Alert Gazette readers will remember how I teased them with this preview of potential Independence Day bicycle decorations in preparation for our participation in the local (Horseshoe Bay) parade. The final modest result pictured below belies the hour or so of toil in the sauna-like confines of a garage in the middle of a Texas summer. It also doesn’t capture the copious amounts of gaffer tape and nylon cable ties employed to ensure that decorations stayed comfortably (and safely) away from such operating mechanisms as brakes, chains, shifters, and wheels.
OTOH, it DOES show that we were appropriately patriotic (or, if you prefer, garish and gaudy), and ready to parade.
Photo courtesy of the very personable golf cart driver who had
the misfortune of following us in the parade.
This was our second year to ride in the HSB parade, and it was a lot of fun.

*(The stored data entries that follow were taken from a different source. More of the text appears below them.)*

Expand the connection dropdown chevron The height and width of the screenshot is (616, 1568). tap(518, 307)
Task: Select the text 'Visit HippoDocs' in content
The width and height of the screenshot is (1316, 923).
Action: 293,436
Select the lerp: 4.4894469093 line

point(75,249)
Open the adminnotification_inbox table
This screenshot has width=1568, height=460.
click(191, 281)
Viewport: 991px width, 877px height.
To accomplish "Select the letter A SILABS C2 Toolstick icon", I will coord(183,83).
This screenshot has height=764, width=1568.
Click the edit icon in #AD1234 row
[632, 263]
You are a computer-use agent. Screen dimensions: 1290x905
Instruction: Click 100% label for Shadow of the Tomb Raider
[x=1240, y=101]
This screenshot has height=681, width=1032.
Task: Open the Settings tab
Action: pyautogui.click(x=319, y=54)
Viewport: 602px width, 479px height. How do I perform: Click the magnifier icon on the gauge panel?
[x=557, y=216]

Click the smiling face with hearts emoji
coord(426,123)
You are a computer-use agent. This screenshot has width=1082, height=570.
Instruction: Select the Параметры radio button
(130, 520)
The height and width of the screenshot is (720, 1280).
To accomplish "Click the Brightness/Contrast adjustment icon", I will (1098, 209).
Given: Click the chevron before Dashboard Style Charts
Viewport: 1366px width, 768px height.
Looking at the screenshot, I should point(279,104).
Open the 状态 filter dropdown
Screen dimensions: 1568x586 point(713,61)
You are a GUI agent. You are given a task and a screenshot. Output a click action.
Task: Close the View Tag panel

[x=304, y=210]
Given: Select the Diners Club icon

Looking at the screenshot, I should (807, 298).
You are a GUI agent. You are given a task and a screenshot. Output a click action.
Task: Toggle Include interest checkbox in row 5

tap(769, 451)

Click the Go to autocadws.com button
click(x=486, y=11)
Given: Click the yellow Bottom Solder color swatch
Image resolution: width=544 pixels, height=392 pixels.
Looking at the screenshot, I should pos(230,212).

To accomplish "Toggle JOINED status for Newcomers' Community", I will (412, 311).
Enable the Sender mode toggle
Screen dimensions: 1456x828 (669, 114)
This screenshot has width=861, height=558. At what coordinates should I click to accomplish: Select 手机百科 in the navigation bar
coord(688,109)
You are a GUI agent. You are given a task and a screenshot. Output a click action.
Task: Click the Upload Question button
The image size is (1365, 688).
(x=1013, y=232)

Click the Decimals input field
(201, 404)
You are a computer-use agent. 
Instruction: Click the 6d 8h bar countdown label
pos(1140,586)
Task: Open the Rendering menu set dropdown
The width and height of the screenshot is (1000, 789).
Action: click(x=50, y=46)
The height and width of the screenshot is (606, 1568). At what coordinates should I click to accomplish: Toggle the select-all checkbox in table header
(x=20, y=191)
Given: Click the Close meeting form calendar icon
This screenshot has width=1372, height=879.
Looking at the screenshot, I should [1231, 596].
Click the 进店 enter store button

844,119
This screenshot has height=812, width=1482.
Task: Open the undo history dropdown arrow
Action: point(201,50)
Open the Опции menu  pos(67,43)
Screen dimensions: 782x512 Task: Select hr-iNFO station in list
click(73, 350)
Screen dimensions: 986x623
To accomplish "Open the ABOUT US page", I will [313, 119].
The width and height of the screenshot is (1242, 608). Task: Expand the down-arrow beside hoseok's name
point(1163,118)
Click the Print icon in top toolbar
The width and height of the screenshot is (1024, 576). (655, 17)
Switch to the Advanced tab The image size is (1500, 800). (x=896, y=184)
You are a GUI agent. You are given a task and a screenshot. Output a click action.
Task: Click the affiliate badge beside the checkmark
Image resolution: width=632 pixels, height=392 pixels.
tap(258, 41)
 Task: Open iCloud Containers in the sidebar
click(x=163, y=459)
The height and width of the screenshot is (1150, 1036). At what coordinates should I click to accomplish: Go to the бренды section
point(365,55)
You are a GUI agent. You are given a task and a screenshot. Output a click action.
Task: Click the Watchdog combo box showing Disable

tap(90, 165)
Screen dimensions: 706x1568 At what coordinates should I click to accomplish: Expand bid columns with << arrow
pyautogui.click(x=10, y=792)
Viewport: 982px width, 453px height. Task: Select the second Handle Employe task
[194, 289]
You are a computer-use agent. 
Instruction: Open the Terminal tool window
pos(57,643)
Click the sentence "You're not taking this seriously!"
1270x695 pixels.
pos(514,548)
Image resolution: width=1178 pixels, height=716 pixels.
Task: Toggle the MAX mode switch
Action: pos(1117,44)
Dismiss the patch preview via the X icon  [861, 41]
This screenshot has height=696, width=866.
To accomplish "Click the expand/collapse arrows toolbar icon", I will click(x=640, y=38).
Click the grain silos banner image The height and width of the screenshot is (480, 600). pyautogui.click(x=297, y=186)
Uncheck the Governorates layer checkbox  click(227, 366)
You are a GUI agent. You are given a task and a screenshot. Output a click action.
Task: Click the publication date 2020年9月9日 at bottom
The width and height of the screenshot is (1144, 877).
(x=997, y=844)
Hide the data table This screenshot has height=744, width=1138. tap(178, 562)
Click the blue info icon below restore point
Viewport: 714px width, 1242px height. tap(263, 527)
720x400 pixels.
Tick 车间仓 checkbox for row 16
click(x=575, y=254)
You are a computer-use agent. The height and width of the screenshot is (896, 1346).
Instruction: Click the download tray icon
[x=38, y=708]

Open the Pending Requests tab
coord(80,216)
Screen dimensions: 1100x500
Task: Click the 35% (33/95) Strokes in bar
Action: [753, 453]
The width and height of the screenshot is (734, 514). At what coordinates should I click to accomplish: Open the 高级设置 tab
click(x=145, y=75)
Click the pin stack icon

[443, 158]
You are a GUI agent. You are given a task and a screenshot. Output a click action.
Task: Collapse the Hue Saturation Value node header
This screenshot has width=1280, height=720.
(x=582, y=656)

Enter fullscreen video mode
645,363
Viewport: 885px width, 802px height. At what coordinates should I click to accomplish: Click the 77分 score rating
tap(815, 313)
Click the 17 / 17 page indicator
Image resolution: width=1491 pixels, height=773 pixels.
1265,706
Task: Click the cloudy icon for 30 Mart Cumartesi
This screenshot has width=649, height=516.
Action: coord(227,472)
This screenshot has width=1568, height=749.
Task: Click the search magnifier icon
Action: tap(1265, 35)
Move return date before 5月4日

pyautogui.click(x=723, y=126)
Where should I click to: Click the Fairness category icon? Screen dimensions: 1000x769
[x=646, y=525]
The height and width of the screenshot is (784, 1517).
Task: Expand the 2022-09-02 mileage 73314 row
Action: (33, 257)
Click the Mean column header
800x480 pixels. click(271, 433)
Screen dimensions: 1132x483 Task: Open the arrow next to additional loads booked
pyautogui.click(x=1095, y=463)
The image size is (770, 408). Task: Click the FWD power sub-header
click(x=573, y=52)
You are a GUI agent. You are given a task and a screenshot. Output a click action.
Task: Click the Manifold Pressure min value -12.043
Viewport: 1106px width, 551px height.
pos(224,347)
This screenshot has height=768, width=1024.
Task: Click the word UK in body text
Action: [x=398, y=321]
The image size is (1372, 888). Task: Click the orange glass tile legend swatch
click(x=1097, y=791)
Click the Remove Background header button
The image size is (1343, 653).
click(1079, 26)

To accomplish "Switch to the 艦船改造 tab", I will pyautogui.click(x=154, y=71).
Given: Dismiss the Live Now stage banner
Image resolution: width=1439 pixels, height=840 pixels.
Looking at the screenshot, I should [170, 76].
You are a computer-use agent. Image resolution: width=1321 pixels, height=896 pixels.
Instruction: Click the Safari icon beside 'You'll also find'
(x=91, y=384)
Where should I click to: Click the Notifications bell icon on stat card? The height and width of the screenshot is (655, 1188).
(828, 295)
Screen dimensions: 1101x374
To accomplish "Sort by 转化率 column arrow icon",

This year we were blessed with cool and cloudy conditions, unlike the Great Heatstroke Tour of 2018. The route is short — less than 1 1/2 miles — and lined with people of all ages from start to finish (plus a leashed pig wearing an Uncle Sam hat). There are scores of decorated golf carts, cars and truck both old and new, and the obligatory appearances of city dignitaries riding in convertibles and fire trucks. And, of course, one weird recumbent tandem bicycle.
With all due immodesty, I confess that our bike gets some of the most animated reactions from onlookers, and especially the kids. The procession moves slowly enough to allow some interaction with the spectators, and it’s a blast to hear the comments. And one media photographer was apparently impressed.
They even spelled our names correctly.
This photo appeared in the July 11 edition of the weekly Horseshoe Bay Beacon, and ours was the only non-dignitary-transporting vehicle that made the paper. Granted, we appeared on page 9 (of a 12-page edition), but at least we were above the fold.
Disclaimer: I know, I know. Helmets. We do normally wear them. But our average speed in the parade was about 2 mph, and I doubt that we ever exceeded 4 mph, so give us a break this one time, how ’bout? Of course, at those speeds there is a distinct challenge of staying upright, so perhaps we were pushing the boundary. But that’s how we roll. [Heh]
I had originally intended to use our new celebrity status as a soapbox to address some bicycle/motor vehicle interaction etiquette issues, but I think I’ll save that for another day. The main takeaway would simply be: please don’t run over us, even when we’re not so obviously patriotic. Thanks very much!